Start of Working data

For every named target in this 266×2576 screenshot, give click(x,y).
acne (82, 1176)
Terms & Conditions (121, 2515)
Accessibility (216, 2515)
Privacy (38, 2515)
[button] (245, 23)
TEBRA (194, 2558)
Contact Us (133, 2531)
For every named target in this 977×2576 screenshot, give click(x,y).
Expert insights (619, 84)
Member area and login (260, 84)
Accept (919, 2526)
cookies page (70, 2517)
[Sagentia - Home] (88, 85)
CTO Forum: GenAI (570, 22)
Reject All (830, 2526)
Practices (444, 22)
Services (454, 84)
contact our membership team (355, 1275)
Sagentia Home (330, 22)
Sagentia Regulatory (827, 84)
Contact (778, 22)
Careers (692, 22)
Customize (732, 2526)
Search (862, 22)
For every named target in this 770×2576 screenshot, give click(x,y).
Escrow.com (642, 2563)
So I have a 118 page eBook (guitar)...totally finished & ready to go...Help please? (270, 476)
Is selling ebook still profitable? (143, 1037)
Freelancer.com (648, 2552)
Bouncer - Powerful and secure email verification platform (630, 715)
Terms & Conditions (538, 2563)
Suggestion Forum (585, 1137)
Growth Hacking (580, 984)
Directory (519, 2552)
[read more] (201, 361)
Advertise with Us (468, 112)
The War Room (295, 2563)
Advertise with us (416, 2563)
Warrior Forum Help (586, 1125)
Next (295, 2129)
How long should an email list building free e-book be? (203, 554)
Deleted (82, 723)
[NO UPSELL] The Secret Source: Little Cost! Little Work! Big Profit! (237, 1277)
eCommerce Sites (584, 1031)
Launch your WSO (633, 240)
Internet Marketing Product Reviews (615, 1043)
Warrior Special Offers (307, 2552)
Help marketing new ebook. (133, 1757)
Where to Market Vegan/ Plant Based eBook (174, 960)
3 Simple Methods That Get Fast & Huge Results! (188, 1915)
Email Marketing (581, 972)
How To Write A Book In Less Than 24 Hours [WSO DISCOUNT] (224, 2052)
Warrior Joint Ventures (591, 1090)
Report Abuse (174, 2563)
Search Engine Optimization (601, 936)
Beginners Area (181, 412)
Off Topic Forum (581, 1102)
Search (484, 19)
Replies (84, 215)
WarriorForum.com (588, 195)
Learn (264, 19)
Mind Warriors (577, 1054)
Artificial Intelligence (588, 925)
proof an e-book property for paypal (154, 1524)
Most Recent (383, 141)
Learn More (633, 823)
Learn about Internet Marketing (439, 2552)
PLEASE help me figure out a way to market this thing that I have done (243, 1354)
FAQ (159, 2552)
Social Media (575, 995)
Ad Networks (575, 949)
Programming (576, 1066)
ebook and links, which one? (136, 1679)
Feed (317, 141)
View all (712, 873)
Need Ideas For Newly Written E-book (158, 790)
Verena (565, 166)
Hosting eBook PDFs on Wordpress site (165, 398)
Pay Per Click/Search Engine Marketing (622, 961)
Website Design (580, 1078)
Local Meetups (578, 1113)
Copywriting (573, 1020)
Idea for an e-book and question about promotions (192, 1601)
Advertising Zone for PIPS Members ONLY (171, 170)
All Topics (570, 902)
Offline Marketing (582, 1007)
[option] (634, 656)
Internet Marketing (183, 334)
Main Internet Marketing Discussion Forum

End of Working data

* Exercise:
From the records above, transcribe without alteration every line from the one with "The War Room (295, 2563)" to the one with "Launch your WSO (633, 240)", inclusive.

* Answer to the problem:
The War Room (295, 2563)
Advertise with us (416, 2563)
Warrior Forum Help (586, 1125)
Next (295, 2129)
How long should an email list building free e-book be? (203, 554)
Deleted (82, 723)
[NO UPSELL] The Secret Source: Little Cost! Little Work! Big Profit! (237, 1277)
eCommerce Sites (584, 1031)
Launch your WSO (633, 240)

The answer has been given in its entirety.